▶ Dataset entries
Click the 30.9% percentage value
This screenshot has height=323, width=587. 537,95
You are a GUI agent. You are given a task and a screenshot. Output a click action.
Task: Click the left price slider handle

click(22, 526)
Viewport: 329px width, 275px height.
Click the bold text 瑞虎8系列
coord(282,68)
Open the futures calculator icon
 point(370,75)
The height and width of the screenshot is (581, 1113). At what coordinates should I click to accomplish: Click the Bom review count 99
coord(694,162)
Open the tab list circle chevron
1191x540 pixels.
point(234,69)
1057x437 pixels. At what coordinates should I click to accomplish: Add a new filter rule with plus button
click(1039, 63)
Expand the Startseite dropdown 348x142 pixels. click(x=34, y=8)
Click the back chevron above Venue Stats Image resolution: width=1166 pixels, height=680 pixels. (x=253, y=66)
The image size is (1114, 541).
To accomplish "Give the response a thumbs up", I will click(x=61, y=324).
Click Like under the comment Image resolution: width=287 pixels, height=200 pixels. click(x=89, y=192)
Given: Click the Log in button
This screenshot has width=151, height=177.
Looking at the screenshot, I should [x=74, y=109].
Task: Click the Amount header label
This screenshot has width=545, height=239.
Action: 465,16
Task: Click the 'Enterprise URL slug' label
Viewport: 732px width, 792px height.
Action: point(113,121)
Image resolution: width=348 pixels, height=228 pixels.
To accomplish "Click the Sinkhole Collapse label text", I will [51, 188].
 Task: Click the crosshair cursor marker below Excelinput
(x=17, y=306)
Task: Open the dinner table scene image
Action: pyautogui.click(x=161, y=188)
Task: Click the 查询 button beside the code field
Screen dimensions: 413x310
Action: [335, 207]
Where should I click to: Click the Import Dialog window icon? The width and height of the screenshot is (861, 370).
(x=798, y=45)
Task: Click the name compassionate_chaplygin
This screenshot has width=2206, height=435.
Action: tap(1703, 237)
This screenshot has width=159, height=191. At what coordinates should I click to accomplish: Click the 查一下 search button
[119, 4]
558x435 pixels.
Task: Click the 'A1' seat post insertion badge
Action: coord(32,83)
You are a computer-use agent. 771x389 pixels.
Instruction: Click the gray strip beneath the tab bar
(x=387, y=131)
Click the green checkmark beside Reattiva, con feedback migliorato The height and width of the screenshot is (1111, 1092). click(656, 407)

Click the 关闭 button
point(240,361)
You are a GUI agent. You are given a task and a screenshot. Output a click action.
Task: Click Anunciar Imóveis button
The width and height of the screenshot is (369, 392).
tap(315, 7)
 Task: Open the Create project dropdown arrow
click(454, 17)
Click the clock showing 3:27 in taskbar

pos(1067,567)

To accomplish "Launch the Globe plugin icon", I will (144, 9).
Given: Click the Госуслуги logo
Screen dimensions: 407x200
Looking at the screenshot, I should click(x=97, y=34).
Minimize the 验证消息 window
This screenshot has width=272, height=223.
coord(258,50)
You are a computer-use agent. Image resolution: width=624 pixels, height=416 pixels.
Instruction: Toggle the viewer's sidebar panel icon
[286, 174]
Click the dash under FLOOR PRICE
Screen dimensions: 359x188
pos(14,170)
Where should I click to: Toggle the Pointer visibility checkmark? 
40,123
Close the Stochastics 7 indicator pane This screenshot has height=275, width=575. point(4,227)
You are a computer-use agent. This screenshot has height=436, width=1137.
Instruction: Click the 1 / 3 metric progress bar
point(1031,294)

▶ Task prompt
From the records above, reproduce exactly the lines from the one with "Expand the Startseite" to the one with "Given: Click the Log in button", both included, and no others.

▶ Exercise solution
Expand the Startseite dropdown 348x142 pixels. click(x=34, y=8)
Click the back chevron above Venue Stats Image resolution: width=1166 pixels, height=680 pixels. (x=253, y=66)
The image size is (1114, 541).
To accomplish "Give the response a thumbs up", I will click(x=61, y=324).
Click Like under the comment Image resolution: width=287 pixels, height=200 pixels. click(x=89, y=192)
Given: Click the Log in button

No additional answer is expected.